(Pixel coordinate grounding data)
____________
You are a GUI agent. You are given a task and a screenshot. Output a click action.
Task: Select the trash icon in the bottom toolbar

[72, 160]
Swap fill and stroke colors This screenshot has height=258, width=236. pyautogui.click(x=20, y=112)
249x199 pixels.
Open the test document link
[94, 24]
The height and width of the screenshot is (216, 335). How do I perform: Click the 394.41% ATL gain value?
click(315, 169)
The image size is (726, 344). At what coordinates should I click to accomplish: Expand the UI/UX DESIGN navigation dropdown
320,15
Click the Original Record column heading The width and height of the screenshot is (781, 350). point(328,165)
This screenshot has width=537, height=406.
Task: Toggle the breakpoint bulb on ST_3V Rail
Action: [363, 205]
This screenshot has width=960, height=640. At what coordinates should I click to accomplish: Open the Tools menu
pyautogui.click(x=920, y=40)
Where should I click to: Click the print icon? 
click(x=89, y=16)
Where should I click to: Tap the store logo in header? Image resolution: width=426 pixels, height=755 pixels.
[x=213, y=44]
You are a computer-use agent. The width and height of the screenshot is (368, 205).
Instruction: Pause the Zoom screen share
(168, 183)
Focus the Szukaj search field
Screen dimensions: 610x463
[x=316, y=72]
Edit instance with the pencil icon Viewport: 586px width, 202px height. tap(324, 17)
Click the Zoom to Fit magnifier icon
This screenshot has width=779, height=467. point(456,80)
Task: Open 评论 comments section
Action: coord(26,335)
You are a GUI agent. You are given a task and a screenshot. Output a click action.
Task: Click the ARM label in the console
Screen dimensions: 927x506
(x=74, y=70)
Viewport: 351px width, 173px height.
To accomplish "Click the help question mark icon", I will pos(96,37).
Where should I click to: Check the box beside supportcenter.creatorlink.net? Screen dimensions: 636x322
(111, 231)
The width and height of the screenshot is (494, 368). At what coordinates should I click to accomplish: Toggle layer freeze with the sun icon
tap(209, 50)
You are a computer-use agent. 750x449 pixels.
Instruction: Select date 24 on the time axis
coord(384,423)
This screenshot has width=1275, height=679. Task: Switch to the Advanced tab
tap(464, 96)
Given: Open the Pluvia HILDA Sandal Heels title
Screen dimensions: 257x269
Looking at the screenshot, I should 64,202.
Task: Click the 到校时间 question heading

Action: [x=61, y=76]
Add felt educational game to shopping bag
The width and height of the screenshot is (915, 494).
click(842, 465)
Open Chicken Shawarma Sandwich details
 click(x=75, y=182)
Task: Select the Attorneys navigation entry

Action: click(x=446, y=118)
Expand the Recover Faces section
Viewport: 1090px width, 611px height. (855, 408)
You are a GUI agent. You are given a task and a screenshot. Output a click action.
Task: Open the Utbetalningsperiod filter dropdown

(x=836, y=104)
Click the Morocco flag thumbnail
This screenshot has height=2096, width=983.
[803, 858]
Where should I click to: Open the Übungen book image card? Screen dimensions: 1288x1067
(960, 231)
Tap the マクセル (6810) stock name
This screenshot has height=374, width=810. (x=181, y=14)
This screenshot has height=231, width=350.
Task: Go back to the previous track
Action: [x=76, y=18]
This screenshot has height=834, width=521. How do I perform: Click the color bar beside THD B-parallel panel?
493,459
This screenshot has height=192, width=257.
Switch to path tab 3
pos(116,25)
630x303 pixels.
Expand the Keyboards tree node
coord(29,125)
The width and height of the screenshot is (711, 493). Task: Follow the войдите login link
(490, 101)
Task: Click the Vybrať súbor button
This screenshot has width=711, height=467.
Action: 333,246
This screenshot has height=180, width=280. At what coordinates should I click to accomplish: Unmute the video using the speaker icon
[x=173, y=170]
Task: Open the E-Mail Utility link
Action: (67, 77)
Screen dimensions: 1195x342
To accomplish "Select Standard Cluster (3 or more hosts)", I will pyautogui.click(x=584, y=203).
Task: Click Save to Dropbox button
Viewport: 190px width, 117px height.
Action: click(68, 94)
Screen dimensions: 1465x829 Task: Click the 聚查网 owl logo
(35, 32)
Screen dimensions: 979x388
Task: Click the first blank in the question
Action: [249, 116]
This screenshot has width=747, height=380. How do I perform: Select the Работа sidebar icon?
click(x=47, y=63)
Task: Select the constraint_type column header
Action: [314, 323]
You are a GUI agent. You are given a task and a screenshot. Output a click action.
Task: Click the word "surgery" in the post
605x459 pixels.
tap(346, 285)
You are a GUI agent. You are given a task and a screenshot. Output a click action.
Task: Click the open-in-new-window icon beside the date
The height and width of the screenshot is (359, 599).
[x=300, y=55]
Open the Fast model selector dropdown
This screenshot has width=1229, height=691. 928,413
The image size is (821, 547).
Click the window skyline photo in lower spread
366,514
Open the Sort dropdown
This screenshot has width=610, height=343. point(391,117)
____________
Requirement:
Search the records for the string "computer" and report each line that has it.

Answer to this exercise:
You are a computer-use agent. The width and height of the screenshot is (368, 205).
You are a computer-use agent. 750x449 pixels.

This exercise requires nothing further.